On 19/11/15 23:09, Jirka Hladky wrote:
>     If you ignore SIGPIPE in tee in the above then what will terminate the
> 
>     tee process?  Since the input is not ever terminated.
> 
> 
> That's why I would like to have the option to suppress writing to STDOUT. By 
> default, tee will finish as soon as all files are closed. So without need to 
> have >/dev/null redirection, it will run as long as at least one pipe is open.
> 
>  /while (n_outputs)/
> /    {/
> /     //read data;/
> /
> /
> /      /* Write to all NFILES + 1 descriptors./
> /         Standard output is the first one.  *//
> /      for (i = 0; i < nfiles; i++)/
> /        if (descriptors[i]/
> /            && fwrite (buffer, bytes_read, 1, descriptors[i]) != 1)/
> /          {/
> /            //exit on EPIPE error/
> /            descriptors[i] = NULL;/
> /            n_outputs--;/
> /          }/
> /    }/
> 
>     Also, a Useless-Use-Of-Cat in the above too.
> 
> Yes, it is. But anyway, it's not real world example. My real problem is to 
> test RNG by multiple tests. I need to test huge amount of data (hundreds of 
> GB) so storing the data on disk is not feasible. Each test will consume 
> different amount of data - some test will stop after a RNG failure has been 
> detected or some threshold for maximum amount of processed data is reached, 
> others will dynailly change the amount of tested data needed by test results. 
> The command I need to run is 
> 
> rng_generator | tee >(test1) >(test2) >(test3)
> 
> 
>> Already done in the previous v8.24 release:
> I have tried it but I'm not able to get desirable behavior. See these 
> examples:
> 
> A)
> /tee --output-error=warn </dev/zero >(head -c100M | wc -c ) >(head -c1 | wc 
> -c ) >/dev/null /
> /1/
> /src/tee: /dev/fd/62: Broken pipe/
> /104857600/
> /src/tee: /dev/fd/63: Broken pipe/
> 
> => it's almost there expect that it runs forever because of >/dev/null
> 
> B)
> /src/tee --output-error=warn </dev/zero >(head -c100M | wc -c ) | (head -c1 | 
> wc -c )/
> /1/
> /src/tee: standard output: Broken pipe/
> /src/tee: /dev/fd/63: Broken pipe/
> 
> As you can see, output from (head -c100M | wc -c) is missing
> 
> Conclusion:
> Case A) above is close to what I want to achieve but there is a problem with 
> writing to stdout. --output-error=warn is part of the functionality I was 
> looking for. However, to make it usable for scenario described here we need 
> to add an option not to write to stdout. What do you think?

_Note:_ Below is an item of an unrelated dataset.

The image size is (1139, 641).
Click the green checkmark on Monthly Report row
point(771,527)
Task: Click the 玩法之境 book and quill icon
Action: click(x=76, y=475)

Right, the particular issue here is that the >(process substitutions)
are writing to stdout, and this is intermingled through the pipe
to what tee is writing to stdout.

Generally the process substitutions write somewhere else.
In my example I used stderr (>&2), or you could write to file,
or to /dev/tty for example.  Is there any particular reason
the output from your process substitutions need to go to stdout?

The general question is, would it be useful to further
process the intermingled output from process substitutions.
Maybe if it was tagged, but there still is the issue
of atomic writes through pipes, so it would be of limited application.

So in summary, maybe there is the need for --no-stdout,
though I don't see it yet myself TBH.